Ngwaketse chief (c. 1790–1824)

Makaba II (c. 1760 – 1824) was the kgosi of the Bangwaketse from c. 1790 until his death in 1824. Succeeding his father Moleta, Makaba's cattle raids against other tribes made the Bangwaketse the strongest tribe among its neighbours. He was killed during a raid by the Bakololo and succeeded by his grandson Gaseitsiwe.

== Kgosi of the Bangwaketse ==
Makaba was born c. 1760 to Moleta, kgosi of the Bangwaketse. He succeeded his father c. 1790. Makaba was frequently in conflict with other tribes in the region. He launched numerous cattle raids against neighbouring tribes, particularly the Bakwena, the Barolong, and the Batlhaping. He also targeted the Mmanaana Kgatla, over which he seized control from 1820 to 1824. These raids allowed the Bangwaketse to become the strongest tribe in the surrounding areas. Makaba used the tribe's cattle wealth to encourage immigration to its territory.

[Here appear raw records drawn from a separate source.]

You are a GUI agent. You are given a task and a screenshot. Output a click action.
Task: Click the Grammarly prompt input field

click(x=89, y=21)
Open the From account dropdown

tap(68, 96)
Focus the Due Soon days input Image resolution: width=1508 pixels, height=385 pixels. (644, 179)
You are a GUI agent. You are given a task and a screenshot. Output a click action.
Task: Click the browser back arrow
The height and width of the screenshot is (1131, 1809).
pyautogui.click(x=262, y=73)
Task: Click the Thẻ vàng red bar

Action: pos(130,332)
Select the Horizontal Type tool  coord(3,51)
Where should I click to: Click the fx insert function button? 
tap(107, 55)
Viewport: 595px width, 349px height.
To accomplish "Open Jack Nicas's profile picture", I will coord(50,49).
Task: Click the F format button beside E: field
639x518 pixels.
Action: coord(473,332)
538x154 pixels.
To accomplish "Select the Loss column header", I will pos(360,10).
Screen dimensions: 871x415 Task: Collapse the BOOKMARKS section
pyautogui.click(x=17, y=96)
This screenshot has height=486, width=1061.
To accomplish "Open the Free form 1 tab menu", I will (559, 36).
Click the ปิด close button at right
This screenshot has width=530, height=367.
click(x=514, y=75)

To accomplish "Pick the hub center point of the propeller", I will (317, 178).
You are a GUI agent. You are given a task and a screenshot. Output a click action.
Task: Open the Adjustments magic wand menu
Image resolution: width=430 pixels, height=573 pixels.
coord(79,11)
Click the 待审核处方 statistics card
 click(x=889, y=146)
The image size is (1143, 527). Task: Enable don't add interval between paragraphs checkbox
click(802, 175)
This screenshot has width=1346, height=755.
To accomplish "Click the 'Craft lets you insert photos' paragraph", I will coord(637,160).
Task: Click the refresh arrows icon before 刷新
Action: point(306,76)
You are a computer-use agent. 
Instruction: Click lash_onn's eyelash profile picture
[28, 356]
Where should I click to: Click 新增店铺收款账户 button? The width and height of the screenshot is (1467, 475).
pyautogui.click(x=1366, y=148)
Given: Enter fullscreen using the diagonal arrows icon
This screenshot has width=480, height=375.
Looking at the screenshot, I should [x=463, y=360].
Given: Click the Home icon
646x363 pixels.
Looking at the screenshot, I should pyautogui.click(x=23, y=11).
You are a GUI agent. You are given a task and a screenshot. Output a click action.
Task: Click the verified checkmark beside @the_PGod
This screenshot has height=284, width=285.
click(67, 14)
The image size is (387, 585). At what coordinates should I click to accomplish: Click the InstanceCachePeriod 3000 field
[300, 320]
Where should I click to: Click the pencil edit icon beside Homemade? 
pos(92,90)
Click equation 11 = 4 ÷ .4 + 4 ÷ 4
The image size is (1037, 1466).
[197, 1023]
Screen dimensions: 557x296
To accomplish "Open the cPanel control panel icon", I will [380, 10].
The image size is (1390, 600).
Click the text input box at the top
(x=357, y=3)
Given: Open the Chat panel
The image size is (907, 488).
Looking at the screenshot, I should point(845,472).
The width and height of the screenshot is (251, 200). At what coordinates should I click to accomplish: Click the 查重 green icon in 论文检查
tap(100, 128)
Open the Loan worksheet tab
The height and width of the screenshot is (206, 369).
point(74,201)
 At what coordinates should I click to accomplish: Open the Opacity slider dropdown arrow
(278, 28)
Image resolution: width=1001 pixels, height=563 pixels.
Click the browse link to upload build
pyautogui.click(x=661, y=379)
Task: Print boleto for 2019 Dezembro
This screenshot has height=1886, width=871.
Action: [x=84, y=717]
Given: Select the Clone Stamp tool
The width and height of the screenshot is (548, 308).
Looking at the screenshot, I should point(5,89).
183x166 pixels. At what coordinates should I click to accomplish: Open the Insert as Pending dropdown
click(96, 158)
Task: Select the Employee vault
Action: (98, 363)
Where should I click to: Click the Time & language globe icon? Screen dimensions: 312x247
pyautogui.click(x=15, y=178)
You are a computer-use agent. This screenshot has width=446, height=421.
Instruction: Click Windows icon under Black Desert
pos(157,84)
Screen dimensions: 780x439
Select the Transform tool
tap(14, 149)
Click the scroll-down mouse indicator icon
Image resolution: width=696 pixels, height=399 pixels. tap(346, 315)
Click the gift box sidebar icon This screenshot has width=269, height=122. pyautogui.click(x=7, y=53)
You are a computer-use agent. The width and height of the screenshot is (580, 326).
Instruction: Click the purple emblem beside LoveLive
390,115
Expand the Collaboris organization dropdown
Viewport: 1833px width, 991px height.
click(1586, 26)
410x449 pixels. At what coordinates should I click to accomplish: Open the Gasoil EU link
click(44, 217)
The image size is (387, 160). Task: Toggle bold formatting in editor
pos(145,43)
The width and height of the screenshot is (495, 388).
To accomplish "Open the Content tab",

Makaba had three children. By one wife he had Tshosa and Segotshane, and by another he had Sebego. When the Difaqane conflicts began in the 1820s, Makaba's control over the Bangaketse slipped as his sons worked with the Bakwena to undermine him. Tshosa openly rebelled against his father in 1823 and was killed. Segotshane, also a member of this rebellion, fled to the Barolong following their defeat. Makaba welcomed Robert Moffat of the London Missionary Society to Kgwakgwe in July or August 1824.

== Death and succession ==
Makaba was killed in 1824 while fighting against a Bakololo invasion from the south. It has been suggested that Sebego played a role in his father's death. As Makaba's heir Tshosa predeceased him, Makaba was succeeded by Tshosa's son, Gaseitsiwe. Sebego and Segotshane both served as regents for Gaseitsiwe. Makaba's death began a period of strife among the Bangwaketse.